Дедушка по материнской линии был отличным сапожником, вместе с бабушкой они жили в доме с нашей семьей, в которой, кроме нашей мамы, были еще я и мой старший брат Николай. Когда началась война, мне было 3,5 года, но я хорошо помню общую атмосферу тревоги и напряженного ожидания чего-то плохого. Жила наша семья в 1941 году в деревне Горщевщина Толочинского района Витебской области. В какой-то момент образовалось безвластие - наши ушли, а немцы еще не появились. В деревне был старый спиртзавод, еще в 19 веке построенный, но работал исправно.  Люди со всех ближайших и даже дальних деревень, ринулись на этот завод за дармовым спиртом. Ехали на подводах с бочками, шагали с ведрами. Моя мама тоже наносила ведрами 2 бочки спирта, а потом сказала:
- Очень много людей собралось - толкаются, ругаются, обливаются спиртом… Больше не пойду.
Вскоре люди полезли на самый высокий бак, начали черпать оттуда… Внезапно все вокруг вспыхнуло. Сноп пламени был огромным и очень высоким. Всех охватил настоящий ужас! Хотя наш дом стоял на расстоянии 200 метров от спиртзавода, и нас еще разделяло озеро, мама схватила нас, малых детей, и мы побежали в лес. Я запомнил, как от завода к озеру бежали горящие люди, ныряли в воду, но когда выныривали, то продолжали гореть.

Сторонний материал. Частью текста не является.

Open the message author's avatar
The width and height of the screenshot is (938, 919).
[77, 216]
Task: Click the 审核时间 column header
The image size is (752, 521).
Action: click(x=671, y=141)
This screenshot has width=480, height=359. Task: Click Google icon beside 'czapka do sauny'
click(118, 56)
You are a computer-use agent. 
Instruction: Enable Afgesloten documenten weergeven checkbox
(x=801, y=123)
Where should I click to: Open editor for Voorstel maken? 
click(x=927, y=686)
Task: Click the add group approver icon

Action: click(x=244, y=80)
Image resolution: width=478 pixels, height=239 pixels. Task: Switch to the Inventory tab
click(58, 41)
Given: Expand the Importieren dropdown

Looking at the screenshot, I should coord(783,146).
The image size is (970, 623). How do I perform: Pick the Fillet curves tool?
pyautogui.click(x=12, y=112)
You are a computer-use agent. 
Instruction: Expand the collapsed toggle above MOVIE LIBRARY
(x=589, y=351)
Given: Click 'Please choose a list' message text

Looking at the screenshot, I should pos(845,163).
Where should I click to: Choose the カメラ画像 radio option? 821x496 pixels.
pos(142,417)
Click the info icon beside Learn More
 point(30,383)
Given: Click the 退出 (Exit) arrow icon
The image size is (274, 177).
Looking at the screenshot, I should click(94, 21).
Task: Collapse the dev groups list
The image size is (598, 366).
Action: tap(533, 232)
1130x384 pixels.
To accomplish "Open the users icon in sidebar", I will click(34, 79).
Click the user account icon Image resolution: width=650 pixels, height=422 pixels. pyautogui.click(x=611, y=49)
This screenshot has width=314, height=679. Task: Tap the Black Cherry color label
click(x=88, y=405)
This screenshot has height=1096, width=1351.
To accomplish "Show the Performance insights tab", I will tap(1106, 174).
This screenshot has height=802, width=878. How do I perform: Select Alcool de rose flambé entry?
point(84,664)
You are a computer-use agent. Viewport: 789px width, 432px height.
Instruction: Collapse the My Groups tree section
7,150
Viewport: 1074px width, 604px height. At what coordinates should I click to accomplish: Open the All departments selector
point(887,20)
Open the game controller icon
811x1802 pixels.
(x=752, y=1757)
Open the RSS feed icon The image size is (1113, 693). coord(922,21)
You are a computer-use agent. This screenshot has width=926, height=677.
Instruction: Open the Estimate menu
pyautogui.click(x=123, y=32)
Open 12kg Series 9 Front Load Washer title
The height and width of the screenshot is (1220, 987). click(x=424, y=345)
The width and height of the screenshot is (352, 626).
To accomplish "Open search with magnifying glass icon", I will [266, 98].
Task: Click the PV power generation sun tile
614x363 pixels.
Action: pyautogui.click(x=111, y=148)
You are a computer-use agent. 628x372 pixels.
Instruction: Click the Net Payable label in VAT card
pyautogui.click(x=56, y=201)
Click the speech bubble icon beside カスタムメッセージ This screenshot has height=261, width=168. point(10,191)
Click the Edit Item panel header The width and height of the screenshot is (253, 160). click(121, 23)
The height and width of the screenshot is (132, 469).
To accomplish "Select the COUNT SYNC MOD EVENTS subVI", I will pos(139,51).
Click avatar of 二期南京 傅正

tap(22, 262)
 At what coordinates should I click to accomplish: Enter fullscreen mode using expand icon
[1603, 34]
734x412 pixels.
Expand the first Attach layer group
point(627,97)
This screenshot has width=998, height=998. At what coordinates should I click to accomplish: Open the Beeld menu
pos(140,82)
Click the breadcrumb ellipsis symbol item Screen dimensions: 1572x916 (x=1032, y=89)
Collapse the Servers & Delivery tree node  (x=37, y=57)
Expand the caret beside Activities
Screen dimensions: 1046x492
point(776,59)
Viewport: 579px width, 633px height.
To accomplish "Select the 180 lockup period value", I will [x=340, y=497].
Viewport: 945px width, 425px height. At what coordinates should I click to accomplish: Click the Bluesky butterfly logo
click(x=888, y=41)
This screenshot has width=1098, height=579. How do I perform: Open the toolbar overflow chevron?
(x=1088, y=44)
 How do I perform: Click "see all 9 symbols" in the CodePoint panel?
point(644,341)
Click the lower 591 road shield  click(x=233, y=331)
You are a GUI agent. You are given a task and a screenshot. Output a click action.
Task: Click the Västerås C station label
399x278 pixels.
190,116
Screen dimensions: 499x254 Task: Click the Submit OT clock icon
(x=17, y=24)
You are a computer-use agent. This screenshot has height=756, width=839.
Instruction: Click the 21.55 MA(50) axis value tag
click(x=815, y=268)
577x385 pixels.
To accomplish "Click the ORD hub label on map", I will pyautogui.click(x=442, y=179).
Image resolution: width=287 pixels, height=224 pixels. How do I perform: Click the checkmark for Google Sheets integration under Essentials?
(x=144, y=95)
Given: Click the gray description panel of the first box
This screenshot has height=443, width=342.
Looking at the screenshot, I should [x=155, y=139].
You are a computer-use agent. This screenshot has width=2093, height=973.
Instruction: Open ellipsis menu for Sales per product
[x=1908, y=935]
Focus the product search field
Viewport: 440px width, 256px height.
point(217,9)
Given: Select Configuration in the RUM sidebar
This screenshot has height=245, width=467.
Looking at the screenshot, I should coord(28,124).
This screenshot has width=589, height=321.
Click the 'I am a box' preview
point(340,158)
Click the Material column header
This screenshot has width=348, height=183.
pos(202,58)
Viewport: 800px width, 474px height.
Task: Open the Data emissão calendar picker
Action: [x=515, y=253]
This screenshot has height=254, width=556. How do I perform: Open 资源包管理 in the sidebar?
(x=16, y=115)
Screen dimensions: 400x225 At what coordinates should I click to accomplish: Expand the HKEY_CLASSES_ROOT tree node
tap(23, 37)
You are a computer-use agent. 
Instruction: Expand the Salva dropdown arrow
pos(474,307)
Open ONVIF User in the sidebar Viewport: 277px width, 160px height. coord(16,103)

Много людей сгорело, некоторые утонули в озере и в яме с отходами спирта – бардой. Потом говорили, что погибло 200 человек. Многие получили ожоги, в том числе и моя двоюродная сестра Зина Апанасова. Она потеряла глаз, и часть лица была обожжена. После того, как огонь погас, люди все равно приезжали туда, копали землю, пропитанную спиртом, и гнали из нее самогон. Видимо, спирт так глубоко пропитал землю, что не выгорел полностью. Мужики рыли довольно большие ямы, одного из копателей даже засыпало, но соседи по ямам помогли ему выбраться. Фамилия его была Горовец, и он был потом долго пастухом в деревне.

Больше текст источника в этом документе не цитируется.